**Passage provided:**
↓↓↓
I agree with the idea that Common Lisp should be standardized
as a consolidation of existing practice and that innovations should
be avoided in this process.  My experience with the Algol 60 meetings
led me to the opinion that innovation and standardization do not mix
well.  The trading involved in compromising interests in existing
ways of doing things is only too compatible with what might be called
implicit academic log rolling.  ``I'll agree that your new idea is great if
you'll agree with mine.''  The result is an unimplementable monstrosity.

	  The enormous effort that has already been put into making
a standard Lisp needs only a small amount of consolidation, but I
suppose that this will still involve a very large amount of work.
The standardization process has its costs.  Some good ideas entirely
compatible with how Common Lisp is developing will be ruled out on
the grounds that they aren't present in existing implementations of
Lisp.  I must admit being disappointed that my proposals of a few years
ago for including some kind of arbitrary precision floating point numbers,
exemplified by MACSYMA's ``big floats'' got nowhere.  I thought it would
supplement the existing BIGNUMs and make Lisp really suitable for
numerical computations in pure mathematics.

	However, the ideas of Lisp have not reached a final form, and
there is plenty of room for innovation.  New ideas appear all the time,
and Scheme, T, Tao and Seus all have ideas that are improvements over
those embodied in Common Lisp.  Someday it will be time to combine
the best of them in a new language that will compete with Common
Lisp and hopefully displace it.  The main proper vehicle for advancing
new ideas is individual and small group research and the
the publication of the results and their preentation at
conferences, e.g. the biennial Lisp conferences sponsored by ACM.
↑↑↑
**Information supplied:**
↓↓↓
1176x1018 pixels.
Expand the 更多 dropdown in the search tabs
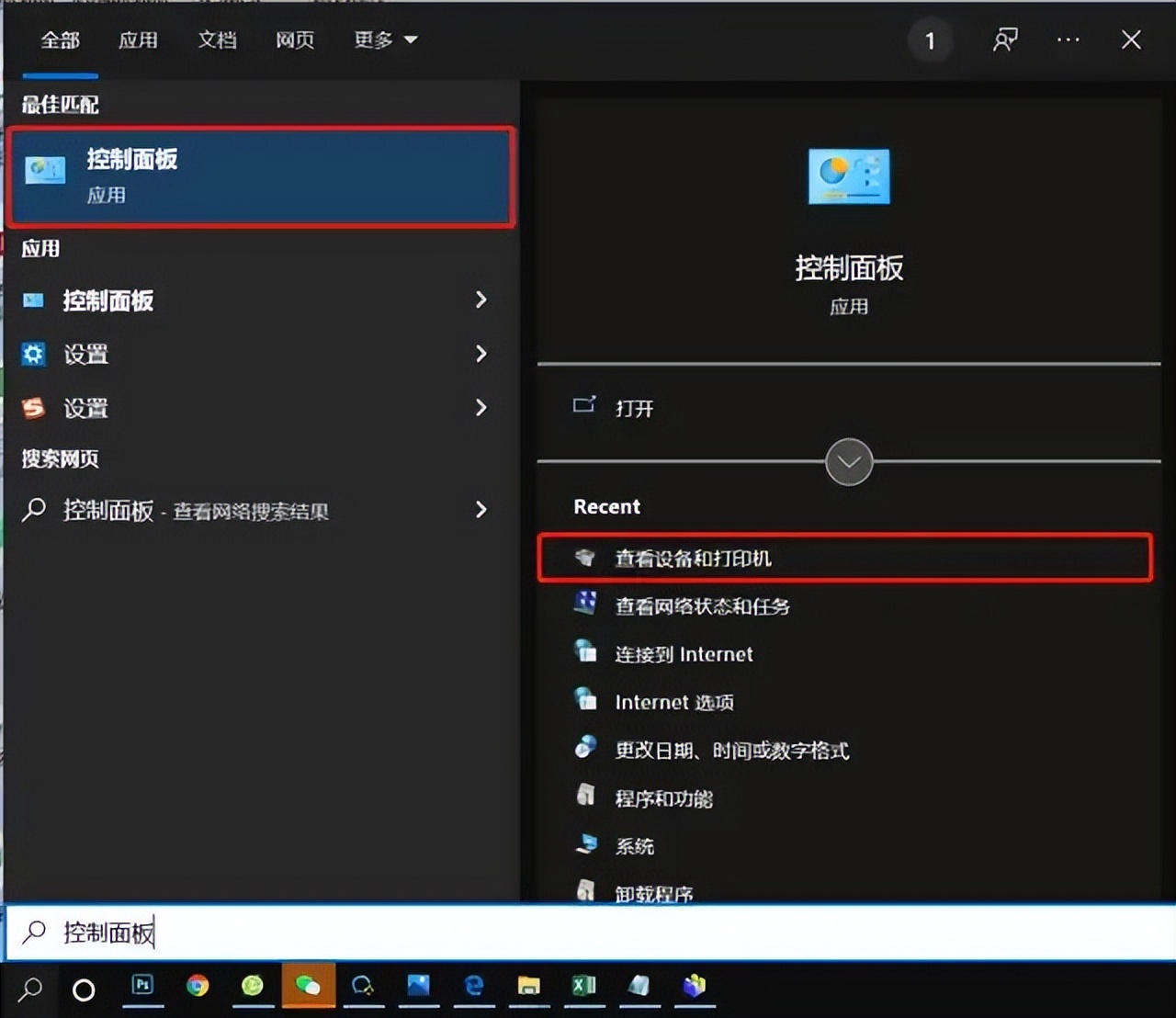pyautogui.click(x=385, y=40)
↑↑↑
**Request:**
Extend the essay on standardizing Common Lisp, picking up right after its final sentence.

**Response below:**
	Perhaps there is room for yet another medium for advancing
improvements to Lisp.  I have in mind a Lisp improvement conference,
the object of which is presentation of ideas of a variety of magnitudes,
ranging from modifications of individual functions to advocacy of
complete new systems but with the emphasis on features rather than
complete systems.  The idea of putting big floats into the language
itself would be in order at such a conference.

	Another important direction for improving the utility of Lisp
is making a good library.  At some stage of the Common Lisp meetings,
there was talk of Yellow Pages.  The ball was dropped, and I fear it
was dropped at Stanford.  The library might well be modelled on the
LINPACK and EISPACK libraries for numerical analysis maintained at
Argonne National Laboratories with both the catalog and the programs
themselves consultable via network.

	In this connection, at some time it might be worthwhile for
the Common Lisp standardizers to consider the standardization of
some function names and descriptions of some Lisp functions that are
not required for all implementations of Common Lisp.  The idea is
that whoever implements these functions, whether a supplier of
Common Lisp or a user should use these function names and order
of arguments in order to make his main program more portable
and combinable with other programs.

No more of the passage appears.